2. Joint Property Ownership

I always advise people, that regardless of the size of your estate, proper estate planning REQUIRES that you review how your assets are titled. If your assets are held jointly you can avoid probate. Holding your property with one more people as “Joint Tenants” means that upon the death of a joint tenant, the surviving tenant takes the deceased tenant’s portion of the property.

3. Death Beneficiaries

Any financial asset that has a beneficiary designations allows you to name a beneficiary to inherit outside of probate. Here are some of the most common financial assets that allow you to do this:

  • Payable on Death (POD) Accounts
  • Retirement Accounts
  • Transfer on Death Registrations

4. Revocable Living Trusts

Setting up a revocable living trust is done by you (the grantor) transferring property to yourself or someone else to manage in trust (the trustee).
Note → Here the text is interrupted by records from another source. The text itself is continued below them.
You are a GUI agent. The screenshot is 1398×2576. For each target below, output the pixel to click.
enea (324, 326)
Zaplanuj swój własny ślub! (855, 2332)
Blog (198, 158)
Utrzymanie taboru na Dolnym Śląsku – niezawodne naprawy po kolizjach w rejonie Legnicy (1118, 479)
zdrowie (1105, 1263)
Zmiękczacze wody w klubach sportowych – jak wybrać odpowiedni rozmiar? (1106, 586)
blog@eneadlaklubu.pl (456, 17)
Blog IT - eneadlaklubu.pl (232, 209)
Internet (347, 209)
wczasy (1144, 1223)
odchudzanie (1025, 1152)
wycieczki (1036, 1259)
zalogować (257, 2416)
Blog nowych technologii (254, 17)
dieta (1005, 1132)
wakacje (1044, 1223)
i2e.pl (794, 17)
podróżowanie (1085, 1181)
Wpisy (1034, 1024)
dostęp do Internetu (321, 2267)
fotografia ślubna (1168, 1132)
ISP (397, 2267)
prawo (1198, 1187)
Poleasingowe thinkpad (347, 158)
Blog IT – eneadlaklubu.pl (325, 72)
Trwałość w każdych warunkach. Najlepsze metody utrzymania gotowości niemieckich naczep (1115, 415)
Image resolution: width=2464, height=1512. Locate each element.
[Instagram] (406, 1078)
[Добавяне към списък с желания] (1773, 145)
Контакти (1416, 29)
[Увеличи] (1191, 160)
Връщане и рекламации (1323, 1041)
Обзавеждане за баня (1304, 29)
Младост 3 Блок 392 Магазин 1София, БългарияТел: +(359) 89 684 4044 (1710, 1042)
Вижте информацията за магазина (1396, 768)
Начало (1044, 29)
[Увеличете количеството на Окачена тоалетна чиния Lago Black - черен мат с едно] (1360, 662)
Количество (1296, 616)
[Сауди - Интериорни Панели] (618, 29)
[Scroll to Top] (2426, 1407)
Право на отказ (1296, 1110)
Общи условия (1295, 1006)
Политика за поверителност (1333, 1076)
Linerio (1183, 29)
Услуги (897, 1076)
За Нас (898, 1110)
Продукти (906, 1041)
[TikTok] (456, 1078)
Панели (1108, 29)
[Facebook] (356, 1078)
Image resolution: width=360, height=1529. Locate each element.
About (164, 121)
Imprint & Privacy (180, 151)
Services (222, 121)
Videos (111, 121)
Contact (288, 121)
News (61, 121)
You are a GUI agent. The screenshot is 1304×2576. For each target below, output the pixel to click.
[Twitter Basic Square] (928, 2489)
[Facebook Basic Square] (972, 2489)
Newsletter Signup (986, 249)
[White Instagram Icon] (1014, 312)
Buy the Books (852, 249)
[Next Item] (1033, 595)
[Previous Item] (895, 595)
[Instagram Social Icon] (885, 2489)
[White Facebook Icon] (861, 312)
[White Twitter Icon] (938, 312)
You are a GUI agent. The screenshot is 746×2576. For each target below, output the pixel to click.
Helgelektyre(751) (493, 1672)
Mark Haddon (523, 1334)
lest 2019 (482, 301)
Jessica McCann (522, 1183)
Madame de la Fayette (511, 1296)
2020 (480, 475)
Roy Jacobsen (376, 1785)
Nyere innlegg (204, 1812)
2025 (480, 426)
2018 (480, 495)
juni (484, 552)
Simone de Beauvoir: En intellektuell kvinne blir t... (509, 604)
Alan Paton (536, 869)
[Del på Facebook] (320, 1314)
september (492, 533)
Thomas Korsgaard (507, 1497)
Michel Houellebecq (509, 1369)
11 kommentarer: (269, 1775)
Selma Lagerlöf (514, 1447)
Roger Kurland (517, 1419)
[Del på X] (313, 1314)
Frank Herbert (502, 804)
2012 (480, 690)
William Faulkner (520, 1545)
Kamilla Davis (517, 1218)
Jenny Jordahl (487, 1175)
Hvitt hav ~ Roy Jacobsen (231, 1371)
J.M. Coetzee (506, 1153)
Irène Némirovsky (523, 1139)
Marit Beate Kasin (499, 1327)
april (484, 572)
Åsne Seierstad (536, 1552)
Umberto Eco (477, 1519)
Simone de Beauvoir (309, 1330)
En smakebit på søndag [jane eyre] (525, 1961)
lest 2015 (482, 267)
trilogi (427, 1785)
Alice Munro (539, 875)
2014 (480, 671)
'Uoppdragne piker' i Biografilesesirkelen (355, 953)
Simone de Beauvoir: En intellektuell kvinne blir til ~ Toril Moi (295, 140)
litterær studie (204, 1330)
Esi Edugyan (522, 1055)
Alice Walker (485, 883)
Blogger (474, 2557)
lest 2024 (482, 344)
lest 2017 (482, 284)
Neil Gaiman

The trustee (you or the person you named) holds your property for your benefit during your lifetime and for the benefit of others upon your death (the Beneficiaries). With a revocable living trust, the trustee actually owns the property, allowing the trustee to manage your entire estate during any incapacity that you may encounter during your lifetime, and will manage your property for your named beneficiaries after your death, under the terms and conditions of the trust.

By giving ownership of the property to the trustee, the property is no longer a part of your estate and can avoid the probate process entirely.